Does anybody have any advise on how to best solve this.
(I also could try checking the filesize after the dump, but then I still don't know if the database dump is complete)

Thanks!

gda · 07-22-2016, 09:47 AM

You could use the internal bash array variable $PIPESTATUS which contains the exit status(es) of last executed foreground pipe:

Code:

ssh root@${SERVER} "mysqldump --all-databases" 2>> ${LOG_FILE} | gzip > ${DESTINATION_PATH}/mysql/mysql_$(date +%F).gz
if [ ${PIPESTATUS[0]} -ne 0 ]; then
  echo "ERROR: Database dump failed!" | tee -a ${LOG_FILE}
  ((ERRORS++))
fi

Or even better:

Code:

ssh root@${SERVER} "mysqldump --all-databases" 2>> ${LOG_FILE} | gzip > ${DESTINATION_PATH}/mysql/mysql_$(date +%F).gz 2>> ${LOG_FILE}
buffer=( ${PIPESTATUS[*]} )
if [ ${buffer[0]} -ne 0 ] || [ ${buffer[1]} -ne 0 ]; then
  echo "ERROR: Database dump failed!" | tee -a ${LOG_FILE}
  ((ERRORS++))
fi

rknichols · 07-22-2016, 12:41 PM

You can also use the pipefail option ("set -o pipefail") to get a failure return from a pipe if any command in the pipe fails.

TB0ne · 07-22-2016, 01:10 PM

Personally...I trust none of those methods, but I'm old-school. The only way I'm EVER happy with a backup is if I have tested it, and successfully restored it. I've seen too many gremlins over the years, where you get ZERO error messages, but can't seem to get things working again because <reasons>.

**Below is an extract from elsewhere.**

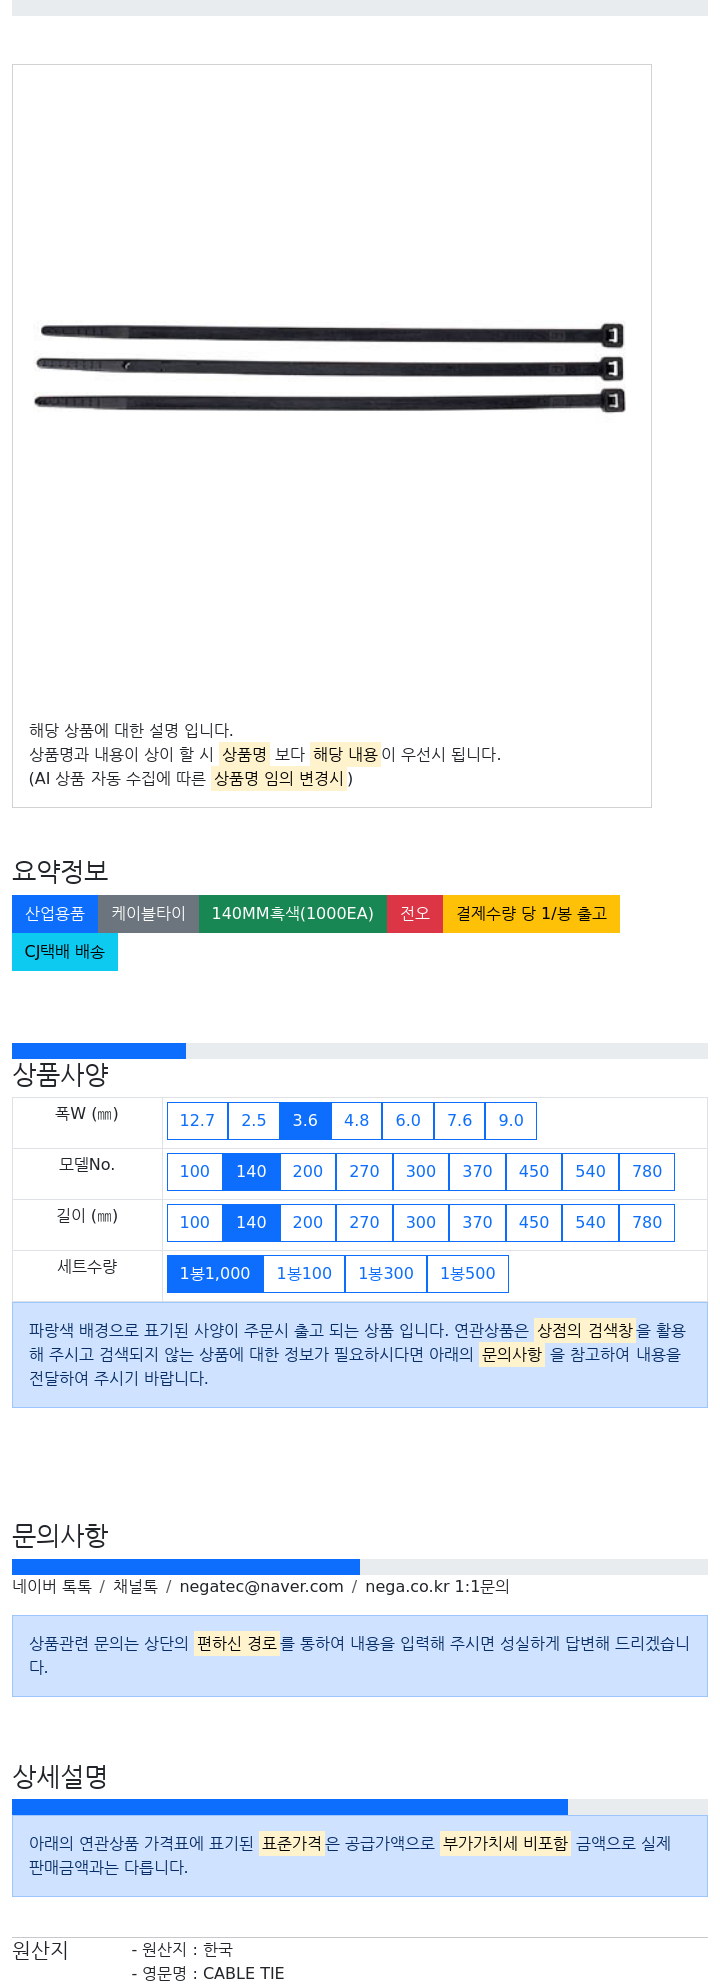Click the CJ택배 배송 tag
Screen dimensions: 720x1986
[x=65, y=952]
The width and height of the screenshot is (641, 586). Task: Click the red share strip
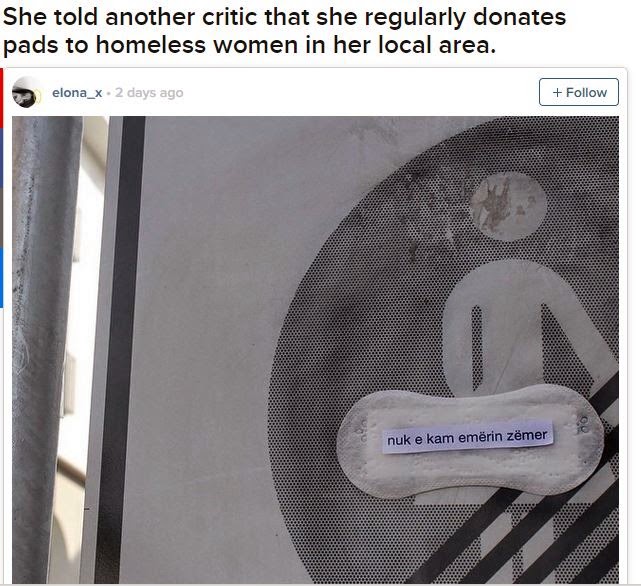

I'd not trust it unless I was able to import that dump file somewhere else, pull up the database, and verify it worked.

gda · 07-22-2016, 01:43 PM

You are completely right: zero returned value does not mean that everything went fine necessarily (even if according to my experience this is not usual). At the same time it is true that there are no many other ways to check for errors any script programmatically. The checks you mentioned are typically done manually...

The use of pipefail is also valid but has the disadvantage to not provide you information about which command in the pipe failed.

TB0ne · 07-22-2016, 01:52 PM

Quote:

Originally Posted by gda

You are completely right: zero returned value does not mean that everything went fine necessarily (even if according to my experience this is not usual). At the same time it is true that there are no many other ways to check for errors any script programmatically. The checks you mentioned are typically done manually...

The use of pipefail is also valid but has the disadvantage to not provide you information about which command in the pipe failed.

Absolutely...you SHOULD get your script to check things, and take every advantage you can get. But there is NEVER a substitute for doing a real test.

PastulioLive · 07-25-2016, 02:07 AM

Thanks for the replies guys!

I am also very skeptical when it comes to backups, and I realise that the only way to truely test it, is to restore the backup.
We unfortunately don't have the time or resources to try a restore on a regular bases (even though we really should).
So I am just looking to catch quick and obvious errors like unable to connect to host, disk full, etc... that will notify me if the backup fails.

I'm hoping that in the future, we will have more time to get it done properly, but I imagine that is only done by automating a backup/restore operation in a test-lab?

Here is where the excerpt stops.